September 22, 2000 11:30 AM PDT

Capitol Hill Net bills suffer system failure

The U.S. Congress does not operate on Internet time.

But even by Capitol Hill's methodical standards, the Congress due to end next month has been a model of inaction. Of the 419 bills introduced this Congress that have the word "Internet" in them, only a handful have become law, and none are expected to significantly change the digital landscape.

What has been more common is the introduction of bills or the holding of hearings that Hill insiders will tell you won't lead anywhere. The amendment recently passed in the House to ban regulatory fees on Internet traffic, as well as the bill it was attached to that could affect ISP rates, both fall into that category, according to a source close to the committee that is scheduled to hear them next.

Is political inaction a bad thing? Those who want to keep the Internet free from regulation would say no, but it's important to remember that a number of these bills are designed to protect the Internet--by banning taxes, for example.

Some milestones have occurred this Congress. Earlier this year a bill recognizing the legal authority of numerous forms of electronic signatures became law, and privacy protections were passed for some medical and financial records.

Other items still could pass this Congress. The Senate finally is considering anti-spam legislation passed in the House earlier this year. However, that bill was watered down considerably to meet the objections of both First Amendment defenders and companies that rely on bulk email for marketing.

Republicans and Democrats are saying they'd like to raise the cap on high-tech visas, which allow engineers and other experts to work in the United States for limited periods. However, the White House continues to insist on linking the so-called H-1B visas to amnesty for illegal Latinos, which has complicated the bill's chances of passage.

Not surprisingly, politics-as-usual has prevented several bills from moving forward.
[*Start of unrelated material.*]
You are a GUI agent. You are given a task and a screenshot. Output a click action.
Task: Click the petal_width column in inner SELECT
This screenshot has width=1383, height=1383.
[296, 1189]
Democrats and Republicans often have split in terms of how much latitude federal law enforcement should be given to track cybercrime, for example.

"There was a transition from the fun and sexy stuff to issues to which there are no easy answers," said Precursor Group president Bill Whyman. He said Congress has recognized the complexities of some Internet issues before it and has decided "victory is not doing anything dumb."
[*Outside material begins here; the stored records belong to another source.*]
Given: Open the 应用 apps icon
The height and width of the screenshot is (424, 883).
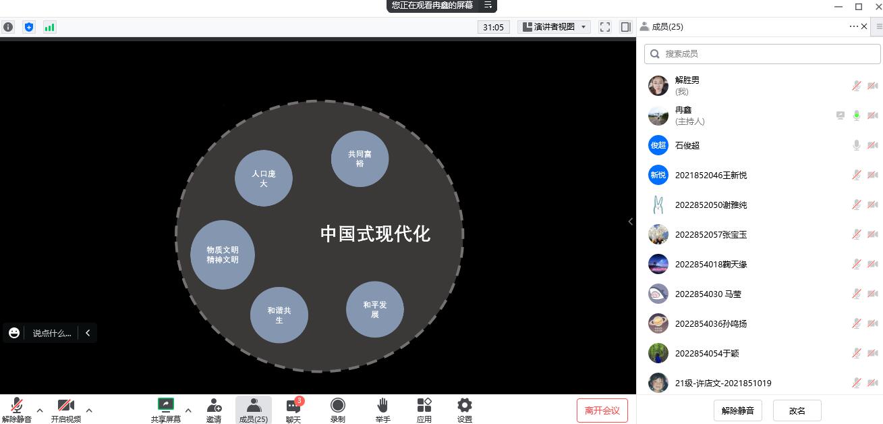Looking at the screenshot, I should click(x=424, y=409).
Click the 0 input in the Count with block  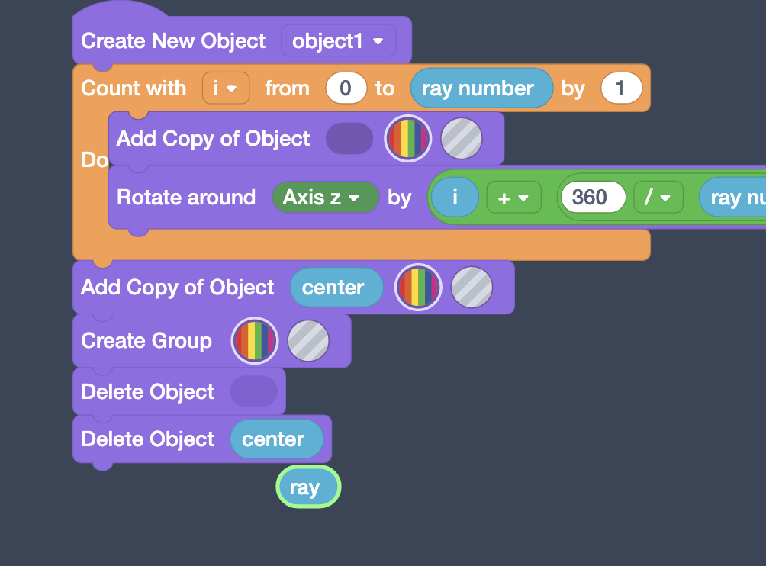click(x=346, y=88)
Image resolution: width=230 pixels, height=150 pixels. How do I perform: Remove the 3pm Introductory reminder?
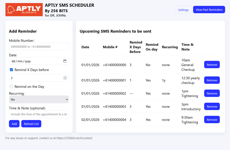(x=212, y=107)
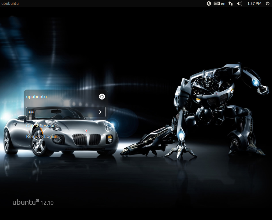Select the upubuntu user in login box
Screen dimensions: 272x220
click(36, 97)
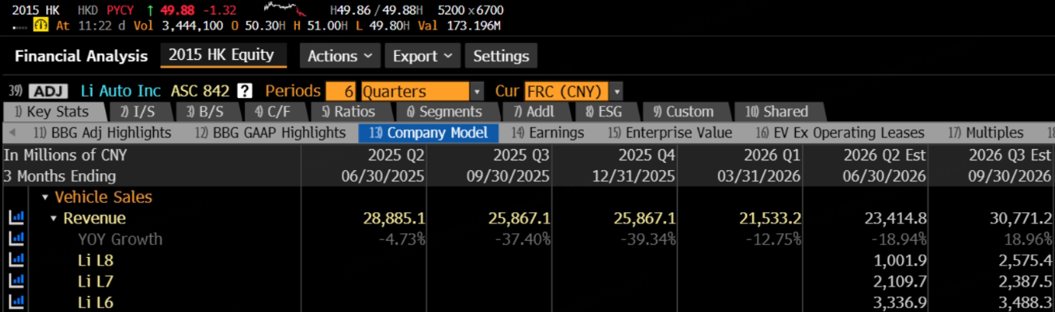The width and height of the screenshot is (1055, 312).
Task: Open chart icon beside Li L8 row
Action: 17,259
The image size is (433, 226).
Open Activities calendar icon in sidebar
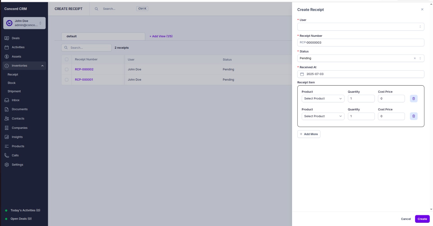point(7,47)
"Everyone was tripping over themselves to show how much they care about privacy," Whyman said. "But (privacy) is a messy issue" and will likely wait for the next Congress.

"Overall, they've been very cautious about getting on the Net," said Erik Olbeter, Washington research group analyst for Charles Schwab. "They're not being hasty...That's an amazing change from the Telecom Act in 1996." He added that now, "Congress doesn't make any big , grand moves without considering how it affects the Internet."

The splits aren't always partisan. Several bills, such as a ban on some forms of Internet gambling and a moratorium on discriminatory Internet taxes, have been sent back and forth between the Commerce and Judiciary committees in both the House and the Senate. Each committee is trying to stake out jurisdiction over the Internet.

Finally, there's the Internet lobby, to the extent that there is one. Several associations, most of them very young, represent different segments of the New Economy. But these groups often have conflicting agendas and don't always coordinate when they are on the same side, meaning they lack the throw-weight of a National Rifle Association or a National Association of Broadcasters.

One issue the Internet lobby has united on is H-1B visas, but with two weeks left in Congress, they're not much closer on that issue than they were this summer.

Oct. 6 was supposed to be the end of this Congress, but the final day may get pushed back. That would only be for mandatory spending bills, however, and bills being attached to those spending bills as riders are being shaken off by members negotiating passage in attempts to win more votes and avoid presidential vetoes.

Any bill that does not become law by the end of this Congress will disappear, and if its author is re-elected, he or she will have to introduce it anew next January.